Why Following Wellness Trends Isn’t Always Beneficial to Your Mental Health

wellness trends

Keto. Paleo. Gluten-free. Vegan. Fasting. Four-hour meal windows. Anti-aging creams, hair serums, CBD oil, vitamin water, customized multi-vitamins, IV drips, MCT oil, step counters, and that magic hairbrush that’s supposed to balance the positive and negative ions in your hair. Any of these sound familiar?

We are living in the age of wellness and you can hardly crack a magazine, scroll through social media, or do a Google search without being bombarded with the latest theory on how to be your healthiest, best self.

Ironically, it might just be making your mental health worse.

The Wellness Industry Does Not Have Your Best Interests at Heart

It’s important to remember that the wellness industry is just that — an industry. No matter how wholesome the message, companies and individuals that sell wellness products and routines have one primary goal: to turn a profit.

This industry is growing nearly “twice as fast as [the] global economy,” according to a 2017 report by the Global Wellness Institute. The institute provided figures for 10 industry segments ranging from fitness, nutrition, and beauty — to personalized medicine and workplace wellness.

The institute reported that the wellness industry cracked the $4 trillion mark in 2017, with the “personal care, beauty and anti-aging” segment worth more than $1 trillion and “healthy eating, nutrition and weight loss” coming in second at just over $700 billion.

How does an industry — that supposedly has all the answers to your most vexing problems — continue to rake in so much profits? The answer: by getting you hooked on the idea of perfection.

When the Pursuit of Wellness Becomes an Addiction

Wellness industry marketing is no different than that of any other industry. First, marketers make you believe you have a problem: You have too much of something — body fat, wrinkles, cellulite, gray hair — and not enough of something else: energy, beauty, and time.

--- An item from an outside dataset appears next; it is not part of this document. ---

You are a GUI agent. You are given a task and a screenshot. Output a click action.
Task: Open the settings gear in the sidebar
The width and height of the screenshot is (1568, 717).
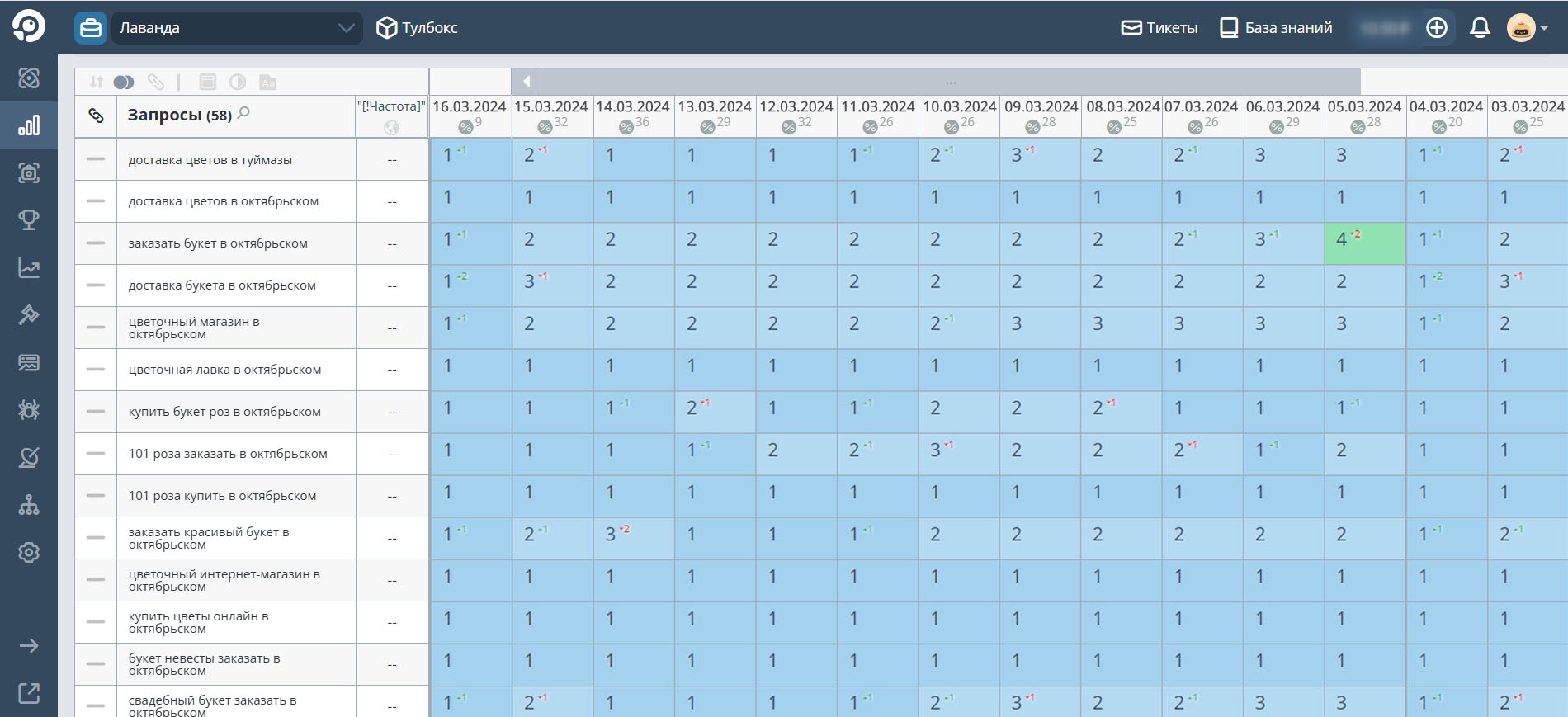[x=29, y=552]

Then they appeal to your desires and fears. This product or service will make you happier and healthier; this particular diet holds the key to longevity.

So, you buy in. One product leads to another, and once you’re hooked on the quest for wellness, logic doesn’t apply. It doesn’t matter that the last trend you tried didn’t make you feel any better or happier, because there’s always the next thing that promises to be the genuine article.

Worse still, the results the industry promises are almost always impossible to attain, ensuring consumers never stop seeking them.

Ways the Quest for Wellness Makes Us Feel Worse

This rapacious industry does more than drain your bank account. Searching for the perfect diet or beauty and self-care routine can become an addiction that’s never satisfied, leaving you perpetually comparing yourself to others.

Shame

Other parents only pack organic, home-cooked lunches; meanwhile, you feel guilty for sending your child to school with a sandwich made with processed bread. Or maybe your coworker got a standing desk and tracks all her steps. Should you be doing that, too? Shame is a potent motivator that is exploited by the wellness industry to keep you buying.

Pursuit of perfection

With so many components to physical and mental wellness, the pressure to constantly practice only the best wellness hygiene can cause stress, anxiety, and depression. There are simply too many choices, too many conflicting dogmas, too much pressure to find the “right” solution, and too little evidence to validate any single practice as the right one.

From 2014 to 2017, depression rates in millennials — the generation known for its love of all things holistic and natural — rose 31 percent. In a 2019 essay on anxiety, York University’s A.T. Kingsmith commented on the endless commercial solutions to anxiety, among them fidget spinners, gravity blankets, CBD oils, and more. “Yet by affirming an escape from anxiety through easily consumable do-it-yourself fixes, this ‘anxiety economy’ places the burden of treatment directly on the anxious,” Kingsmith wrote.

The constant barrage of solutions can cause depression and low self-esteem simply by pointing out the myriad ways in which your body fails to be perfect.

Tips for Navigating the Wellness Industry

So what should you do? How do you pursue wellness without falling prey to an industry that tells you’re never well enough? Below are a few tips.

  • Knowledge is Key. When it comes to health, choose MDs over marketers. Consult your doctor before trying that popular cleanse or eliminating an entire food group from your diet.
  • Examine Your Motivation. Ask yourself why you’re really considering that product or practice. Are you buying in because there’s real evidence it will improve your life? Or because society and the media say you should?
  • Plausibility. Does it sound too good to be true? Most things that do, are.

It’s important to take care of your body and mind, and there are many great tools and programs that can help you do it.